EXCERPTED TEXT:
Note: If you just want to train StyleDubber on the GRID dataset, you only need to download the files in 0_Grid_Wav_22050_Abs_Feature (Preprocessed data features) and Grid_resample_ABS (Ground truth waveform used for testing). If you're going to plot and display, use it for other tasks (lip reading, ASV, etc.), or re-preprocess features on your way, you can download the rest of the files you need 😊.

V2C-Animation dataset (chenqi-Denoise2) BaiduDrive (code: k9mb) / GoogleDrive

├── Phoneme_level_Feature （GoogleDrive ✅）

    │       └── [Contains all the data features for train and inference in the V2C-Animation dataset] 

├── GT_Wav （GoogleDrive ✅）

            └── [22050 Hz ground truth Audio Files in .wav]

Note: For training on V2C-Animation, you need to download the files in Phoneme_level_Feature (Preprocessed data features) and GT_Wav (Ground truth waveform used for testing). Other visual images (e.g., face and lip regions) in intermediate processes can be accessed at HPMDubbing.

STORED DATA:
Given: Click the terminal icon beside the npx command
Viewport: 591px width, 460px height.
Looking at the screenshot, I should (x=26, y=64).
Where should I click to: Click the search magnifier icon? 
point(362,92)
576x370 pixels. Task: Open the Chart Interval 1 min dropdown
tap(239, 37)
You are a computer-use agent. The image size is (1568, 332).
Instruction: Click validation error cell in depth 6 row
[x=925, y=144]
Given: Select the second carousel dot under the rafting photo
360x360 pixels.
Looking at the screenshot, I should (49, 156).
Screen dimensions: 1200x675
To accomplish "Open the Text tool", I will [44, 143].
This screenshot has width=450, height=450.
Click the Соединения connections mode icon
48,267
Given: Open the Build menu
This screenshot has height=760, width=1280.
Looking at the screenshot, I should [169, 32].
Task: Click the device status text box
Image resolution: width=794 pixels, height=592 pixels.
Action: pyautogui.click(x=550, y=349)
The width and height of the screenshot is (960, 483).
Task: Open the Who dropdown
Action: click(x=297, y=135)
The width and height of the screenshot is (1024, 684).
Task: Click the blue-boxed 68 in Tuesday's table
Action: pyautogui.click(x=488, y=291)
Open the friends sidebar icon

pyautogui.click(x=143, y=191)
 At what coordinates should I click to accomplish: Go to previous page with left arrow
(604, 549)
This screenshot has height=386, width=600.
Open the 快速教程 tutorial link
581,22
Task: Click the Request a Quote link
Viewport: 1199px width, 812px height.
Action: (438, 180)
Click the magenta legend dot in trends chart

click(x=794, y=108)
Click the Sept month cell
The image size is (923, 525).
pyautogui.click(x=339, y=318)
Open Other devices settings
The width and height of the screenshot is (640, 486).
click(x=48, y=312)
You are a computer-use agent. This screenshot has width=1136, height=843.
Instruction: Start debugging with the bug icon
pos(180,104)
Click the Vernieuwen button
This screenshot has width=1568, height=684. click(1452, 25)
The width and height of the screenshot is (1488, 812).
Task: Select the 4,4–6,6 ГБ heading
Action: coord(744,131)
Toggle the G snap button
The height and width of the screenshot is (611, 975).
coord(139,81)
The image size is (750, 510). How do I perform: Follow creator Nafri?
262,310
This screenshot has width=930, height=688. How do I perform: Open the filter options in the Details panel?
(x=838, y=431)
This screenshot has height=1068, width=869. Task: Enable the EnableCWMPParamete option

TASK INSTRUCTIONS:
1. Set down the stretch of the StyleDubber dataset notes from "Note: If you" through "you need 😊.".
2. Write the next part of the StyleDubber dataset notes, picking up after their final sentence.

SOLVED TASKS:
1.
Note: If you just want to train StyleDubber on the GRID dataset, you only need to download the files in 0_Grid_Wav_22050_Abs_Feature (Preprocessed data features) and Grid_resample_ABS (Ground truth waveform used for testing). If you're going to plot and display, use it for other tasks (lip reading, ASV, etc.), or re-preprocess features on your way, you can download the rest of the files you need 😊.

2.
Quick Q&A: HPMDubbing also has pre-processed features. Are they the same？ Can I use it to train StyleDubber?

No, you need to re-download to train StyleDubber. HPMDubbing needs frame frame-level feature with 220 hop length and 880 window length for the desired upsampling manner. StyleDubber currently only supports phoneme-level features and we adjust the hop length (256) and window length (1024) during pre-processing.

💡 Checkpoints

We provide the pre-trained checkpoints on GRID and V2C-Animation datasets as follows, respectively:

GRID: https://pan.baidu.com/s/1Mj3MN4TuAEc7baHYNqwbYQ (y8kb), Google Drive
V2C-Animation dataset (chenqi-Denoise2): https://pan.baidu.com/s/1hZBUszTaxCTNuHM82ljYWg (n8p5), Google Drive

⚒️ Environment

Our python version is 3.8.18 and cuda version 11.5. It's possible to have other compatible version. Both training and inference are implemented with PyTorch on a GeForce RTX 4090 GPU.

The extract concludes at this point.